Question

Infering strand specificity of bam files using rseqc?

2

Entering edit mode

3.1 years ago

DareDevil ★ 4.3k

I have run infer_experiment.py of rseqc package to identify the strandedness of the aligned bam file so that I can feed -s option of featureCounts . I used following command to generate the output: infer_experiment.py -r hg38.bed -i xxy2.sort.bam

The output was:

This is PairEnd Data
Fraction of reads failed to determine: 0.0020
Fraction of reads explained by "1++,1--,2+-,2-+": 0.0906
Fraction of reads explained by "1+-,1-+,2++,2--": 0.9073

But I am confused with the result. Here, they state Pair-end non strand specific as:

This is PairEnd Data
Fraction of reads failed to determine: 0.0172
Fraction of reads explained by "1++,1--,2+-,2-+": 0.4903
Fraction of reads explained by "1+-,1-+,2++,2--": 0.4925

and Pair-end strand specific as:

This is PairEnd Data
Fraction of reads failed to determine: 0.0072
Fraction of reads explained by "1++,1--,2+-,2-+": 0.9441
Fraction of reads explained by "1+-,1-+,2++,2--": 0.0487

In Pair-end non strand specific case output is explained by both "1++,1--,2+-,2-+" and "1+-,1-+,2++,2--" since they have similar fractions.

In Pair-end strand specific case output is explained by “1++,1–,2+-,2-+” as it has the major fraction.

But my output is explained by "1+-,1-+,2++,2--".

Here what is the strand specificity which I can feed to --strandedness option in featureCounts. Any help appreciated.

RSeQC bam featureCounts • 1.7k views

ADD COMMENT • link updated 3.1 years ago by Istvan Albert 100k • written 3.1 years ago by DareDevil ★ 4.3k

1

Entering edit mode

I understand that this data is strand specific ("1+-,1-+,2++,2--") as:

read1 mapped to '+' strand indicates parental gene on '-' strand
read1 mapped to '-' strand indicates parental gene on '+' strand
read2 mapped to '+' strand indicates parental gene on '+' strand
read2 mapped to '-' strand indicates parental gene on '-' strand

ADD REPLY • link 3.1 years ago by DareDevil ★ 4.3k

score 2 · Answer 1 · 2021-03-30

Ironically the output of the tool supposed to help you decide only adds to the confusion.

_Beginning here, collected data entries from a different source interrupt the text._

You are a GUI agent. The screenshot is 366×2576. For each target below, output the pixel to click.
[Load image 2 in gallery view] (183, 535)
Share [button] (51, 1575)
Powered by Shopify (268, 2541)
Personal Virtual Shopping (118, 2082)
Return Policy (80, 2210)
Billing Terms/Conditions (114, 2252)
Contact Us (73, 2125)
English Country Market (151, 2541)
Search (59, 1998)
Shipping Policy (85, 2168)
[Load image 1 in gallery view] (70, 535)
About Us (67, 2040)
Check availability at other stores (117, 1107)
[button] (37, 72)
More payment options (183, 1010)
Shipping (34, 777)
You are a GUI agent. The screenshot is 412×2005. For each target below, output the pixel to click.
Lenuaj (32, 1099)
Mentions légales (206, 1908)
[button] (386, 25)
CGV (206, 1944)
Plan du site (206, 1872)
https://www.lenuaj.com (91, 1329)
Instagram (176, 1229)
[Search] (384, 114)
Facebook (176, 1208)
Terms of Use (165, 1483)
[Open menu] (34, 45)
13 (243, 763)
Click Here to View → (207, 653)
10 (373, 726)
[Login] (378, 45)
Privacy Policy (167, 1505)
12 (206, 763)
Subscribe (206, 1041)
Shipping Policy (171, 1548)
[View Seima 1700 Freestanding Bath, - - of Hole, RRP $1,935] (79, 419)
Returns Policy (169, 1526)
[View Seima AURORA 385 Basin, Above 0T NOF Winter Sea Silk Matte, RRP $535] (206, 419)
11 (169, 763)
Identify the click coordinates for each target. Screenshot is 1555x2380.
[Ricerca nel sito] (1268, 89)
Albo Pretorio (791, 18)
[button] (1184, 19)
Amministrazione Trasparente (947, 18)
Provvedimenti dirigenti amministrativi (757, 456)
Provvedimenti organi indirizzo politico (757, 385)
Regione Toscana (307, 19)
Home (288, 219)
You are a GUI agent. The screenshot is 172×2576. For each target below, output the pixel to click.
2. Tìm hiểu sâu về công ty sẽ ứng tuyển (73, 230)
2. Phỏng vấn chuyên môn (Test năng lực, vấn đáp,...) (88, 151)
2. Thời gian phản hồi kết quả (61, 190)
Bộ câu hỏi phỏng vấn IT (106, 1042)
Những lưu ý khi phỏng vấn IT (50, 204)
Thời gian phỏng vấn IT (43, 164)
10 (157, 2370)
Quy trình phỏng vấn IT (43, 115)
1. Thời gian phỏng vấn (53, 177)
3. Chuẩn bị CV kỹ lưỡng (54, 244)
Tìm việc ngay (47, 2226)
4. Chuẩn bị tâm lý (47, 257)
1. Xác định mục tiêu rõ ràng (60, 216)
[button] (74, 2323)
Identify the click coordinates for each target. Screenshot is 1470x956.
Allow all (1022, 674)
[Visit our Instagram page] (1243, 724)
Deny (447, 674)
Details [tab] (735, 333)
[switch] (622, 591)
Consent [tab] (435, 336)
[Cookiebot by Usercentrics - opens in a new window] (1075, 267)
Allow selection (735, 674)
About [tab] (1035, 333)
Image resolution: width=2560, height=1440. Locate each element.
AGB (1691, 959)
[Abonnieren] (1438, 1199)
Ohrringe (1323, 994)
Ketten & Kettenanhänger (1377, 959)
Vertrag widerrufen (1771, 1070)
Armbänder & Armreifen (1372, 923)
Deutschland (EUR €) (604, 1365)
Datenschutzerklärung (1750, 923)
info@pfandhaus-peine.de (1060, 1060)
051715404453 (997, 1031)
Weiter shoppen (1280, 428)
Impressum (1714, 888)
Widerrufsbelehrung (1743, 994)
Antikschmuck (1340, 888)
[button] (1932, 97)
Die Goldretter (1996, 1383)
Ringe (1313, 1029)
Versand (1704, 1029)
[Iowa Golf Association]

Here is a better way to do it, that does not require running tools, instead asks you to understand your own data.

Go to the documentation for GUESSmyLT you don't have to run the tool, instead study and understand what the possible orientations are as described in the docs:

https://github.com/NBISweden/GUESSmyLT

Now open up your BAM and transcript GTG files in IGV and select "view as pairs" options (right-click the panel). Now all you need is to look at your data relative to a gene and visually evaluate which case do you have. The patterns are usually absolutely evident at first glance.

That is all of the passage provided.